Text shown:
=== Begin Enclosure ===

Above – The Mary Ward Centre in London, where I briefly played the viola during my Whitehall days when I lived not far from the venue
A city like Cambridge should be able to recreate an equivalent of the Mary Ward Centre. We have the collective wealth within the city and economic sub-region, we have the musical talent to provide the teaching and inspiration, but we do not have the institutional infrastructure or the institutions with the right morals and values to get such a centre established. If we did, we’d have established lifelong learning centres to meet the chronic skills shortages the sci-tech sectors keep on complaining about (but doing precious little in terms of actions and funding provision to resolve).
As for the response from the Combined Authority itself, either it hasn’t been paying attention to the public questions I have been putting to them over the past few years, or as an institution it lacks the imagination to go far beyond what central government policy is, preferring (perhaps understandably after the years of party political instability locally and nationally) to stay within the safety of its funding agreements with Whitehall.
It cannot stay that way – nor will it. The Government’s White Paper on English Devolution has confirmed that. The new powers and responsibilities, combined with the new generation of unitary councils I hope will force the issues even if the up-and-coming Mayoral and County Council elections in May (just over three months time!) don’t do so before hand.
“What were Mr Haldane’s recommendations?”
He called for a comprehensive, cross-cutting national programme to respond to the crisis of social cohesion and declining social capital – a crisis defined by:
- Stalled social mobility (think public school domination of the performing arts)
- Low growth (can the Political Class see beyond the narrow lens of GDP – which Mr Haldane also challenges)
- Epidemic in loneliness – hello! Welcome to my world! (Note this from The Lancet in December 2022 – how does it read two years later?)
- Crumbling communities (as reflected by high streets across the country)

=== End Enclosure ===

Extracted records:
=== Begin Enclosure ===

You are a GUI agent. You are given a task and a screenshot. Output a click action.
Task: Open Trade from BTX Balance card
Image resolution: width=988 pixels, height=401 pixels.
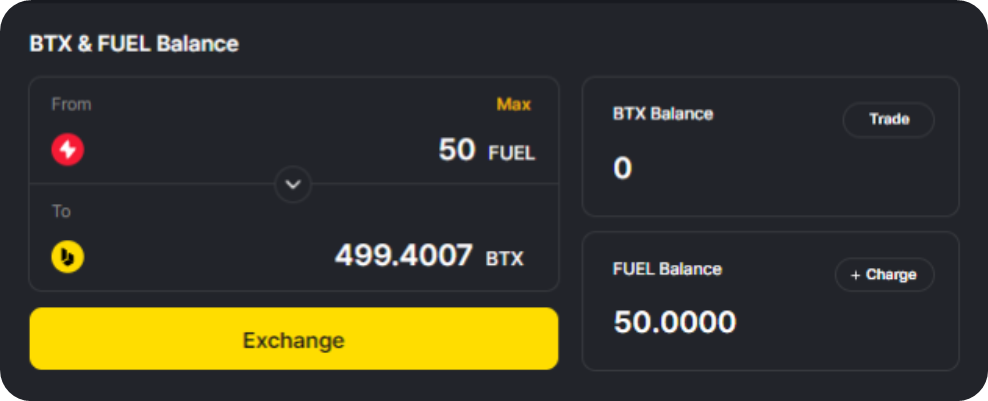[888, 119]
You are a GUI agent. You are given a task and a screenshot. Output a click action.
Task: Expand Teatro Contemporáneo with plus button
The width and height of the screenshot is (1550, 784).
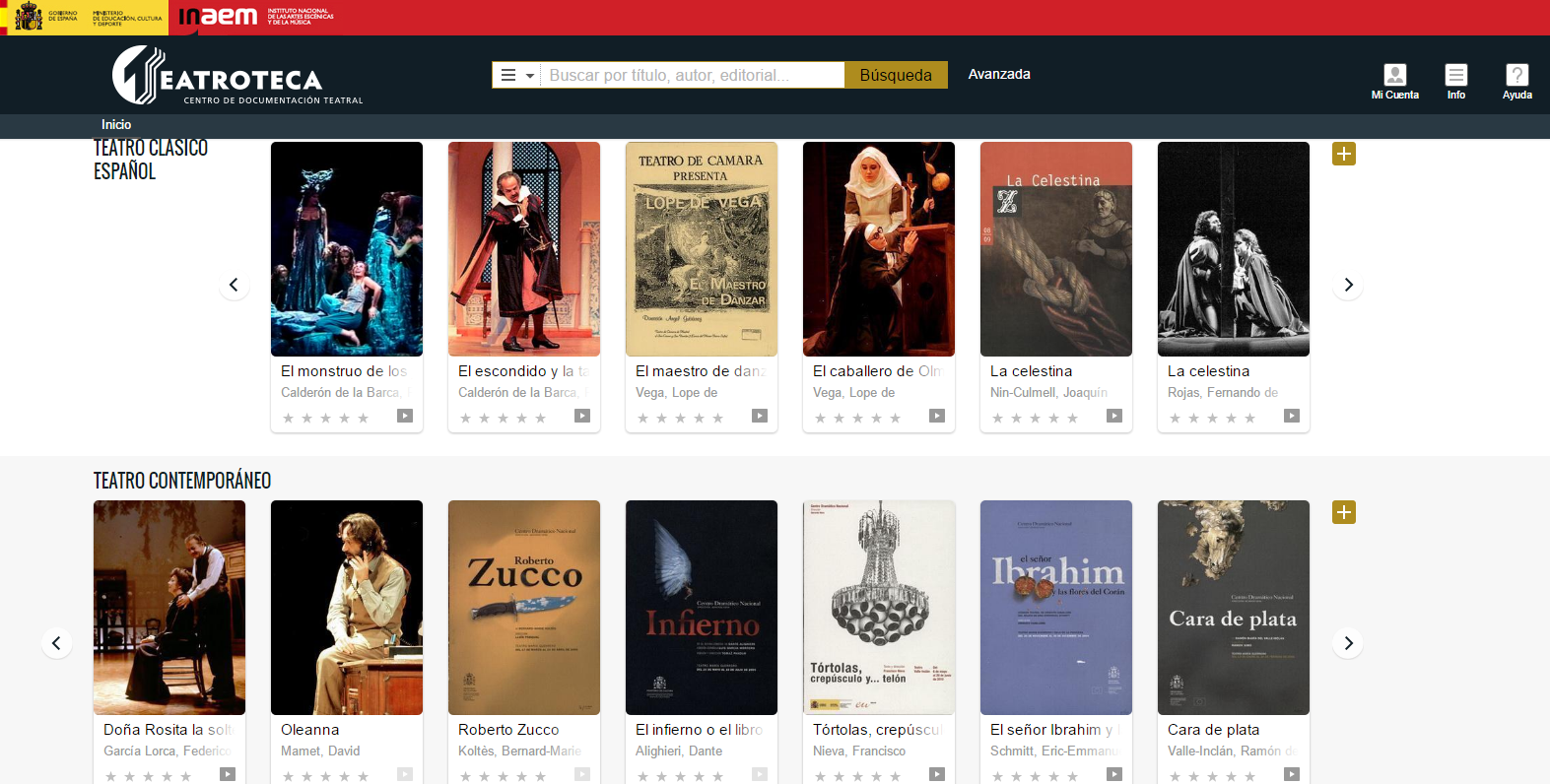(x=1344, y=512)
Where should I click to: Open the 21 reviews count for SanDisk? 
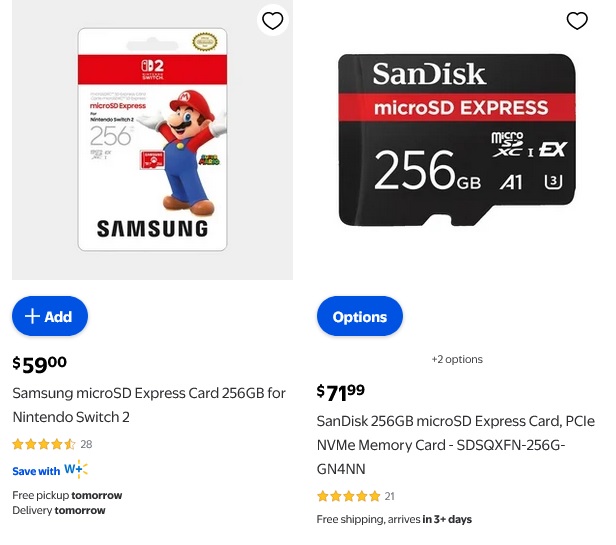[390, 496]
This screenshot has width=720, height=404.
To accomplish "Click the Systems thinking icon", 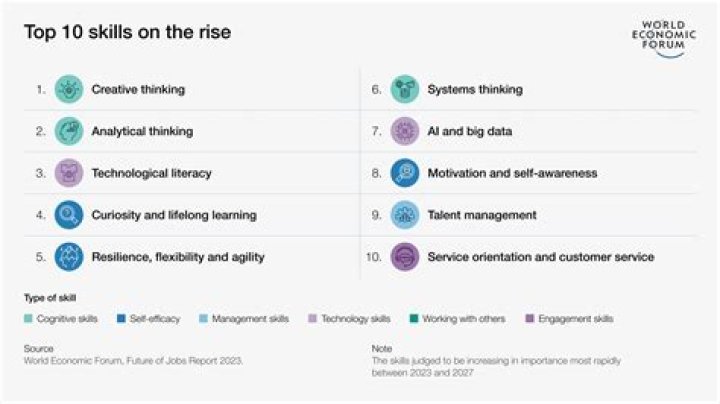I will tap(404, 89).
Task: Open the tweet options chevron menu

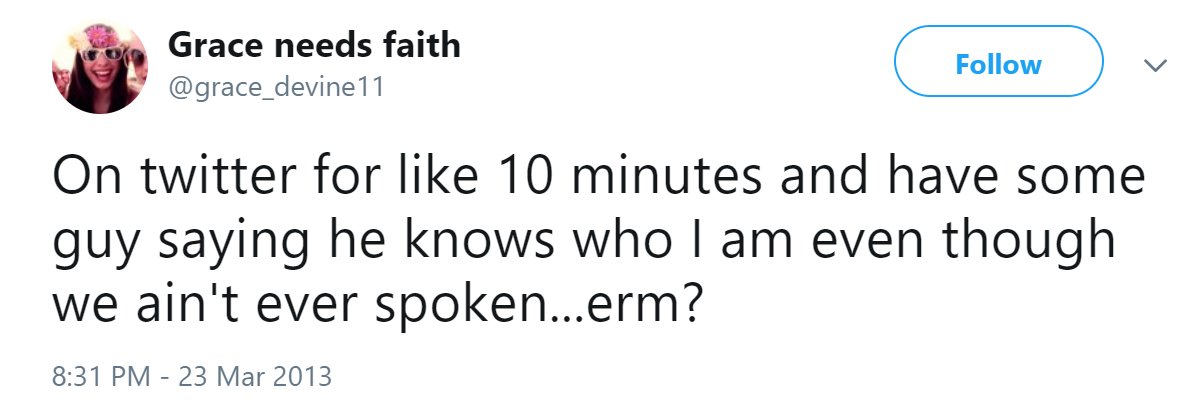Action: tap(1156, 66)
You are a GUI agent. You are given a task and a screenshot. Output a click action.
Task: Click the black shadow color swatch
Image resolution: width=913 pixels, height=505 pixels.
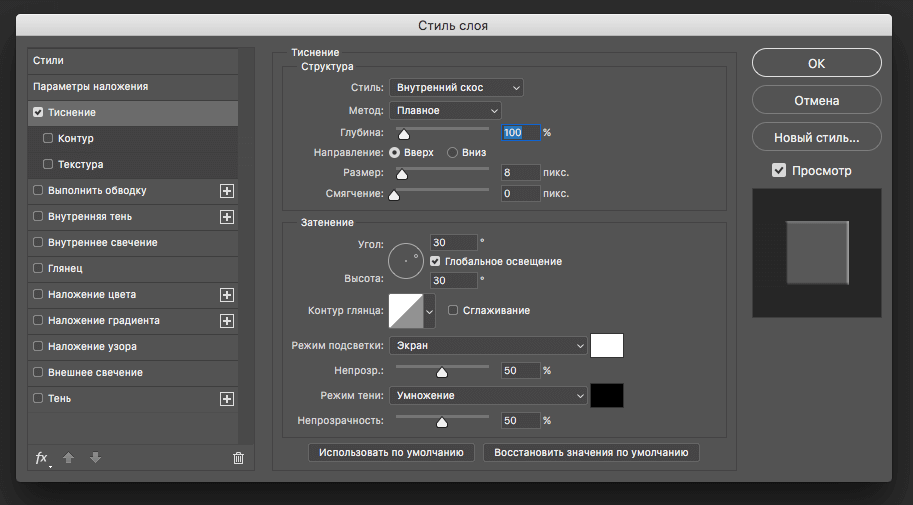pyautogui.click(x=607, y=396)
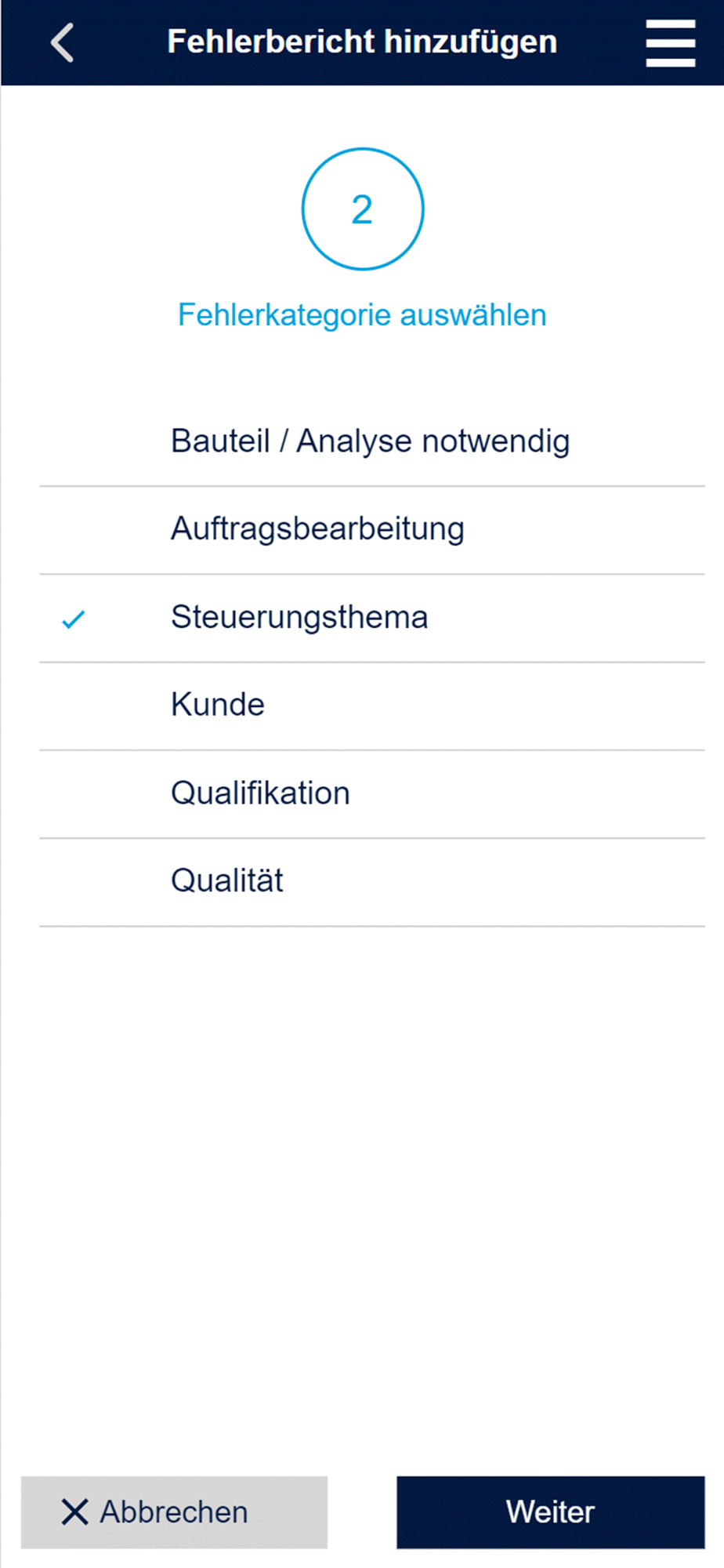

=== End Enclosure ===

Work request 1:
Check each statement against the Cambridge text and answer yes or no, quoting the words from the text that settle it. (a) The writer once played the viola at the Mary Ward Centre. (b) The Mayoral and County Council elections are set for June. (c) Mr Haldane called for a national programme.
Work request 2:
In the Cambridge text, which document has confirmed that the Combined Authority cannot stay the way it is?
Work request 3:
Write the next part of the Cambridge text, picking up after its last line.
None of the items are needed here.

Task answer 1:
(a) Yes: "where I briefly played the viola during my Whitehall days"
(b) No: "the up-and-coming Mayoral and County Council elections in May"
(c) Yes: "He called for a comprehensive, cross-cutting national programme"

Task answer 2:
The Government's White Paper on English Devolution.

Task answer 3:
His call was for a new economic policy that went beyond traditional economics and encompassed society on the grounds that as the above-points show, the collective deep malaise is social (and I also say environmental) as well as economic.
“What might that national programme involve?”
In one of his final sldes, Mr Haldane covered the following:
- Data and evaluation – it’s not an area of the civil service you become aware of until you work inside the system (but even then it’s up to ministers and political advisers to be competent enough in making use of the evidence that makes a difference)
- Education and learning – Mr Haldane says we must rethink access and exclusion criteria as well as the content of the curriculum. (The latter is already in progress – but I’d go beyond that to ask where adults can learn about the things that either had not been invented when they were at school, or because institutions banned them from learning about such things (see Section 28, but think also about law, religion, values of parents etc).
- Housing and planning – there’s some really interesting researching being done on how architecture and the built environment affects not just our physical but mental health (See also The Happy Design Toolkit by Ben Channon) and in particular moving towards models of sociable living and co-housing rather than cramped little rabbit hutches for each one of us (Think a large shared park vs the large space broken up into tiny, fenced off plots each with your own under-used lawn-mower to mow it).
- Business and employment – new models of corporate governance and ethics
- Social infrastructure – from the hard (public realm, sports centres, arts centres) to the soft (social prescribing)
- Media and communications – a revamped role for public broadcasting?
Mr Haldane could go much, much further with this if he wanted to.
Let’s go back to Sir William Beveridge’s report – and the five giants below:

Above – The Struggle for Democracy 1944, p35
If Mr Haldane’s and the RSA’s research is to become as epic as Beveridge’s report was, how much more ground would it need to cover?
For me the big one is environmental
With that in mind it could involve working with the Circular Economy model and Doughnut Economics movement led by Kate Raworth and co. In particular one that puts the economy within an ecosystem – a concept I first came across a quarter of a century ago in an article by Prof Herman Daly, and which has influenced my thinking ever since.

Above – From Daly (1993) The Perils of Free Trade (Scientific American).
What I really like about the diagram above is that it compels the reader to account for raw material extraction, waste, and recycling. Furthermore it makes it hard to avoid the challenge of ensuring economic functions are sustainable – in that they do not degrade the living standards and the ecological health of future generations. This then means they have to consider policies that internalise all of the costs of production – the things that opponents often call ‘red tape. Levels of output and types of output can change significantly – as the planet found out with the CFCs crisis in the 1980s and also with leaded petrol. (Need a reminder? Get hold of an old copy of the Blue Peter Green Book)
Food for thought?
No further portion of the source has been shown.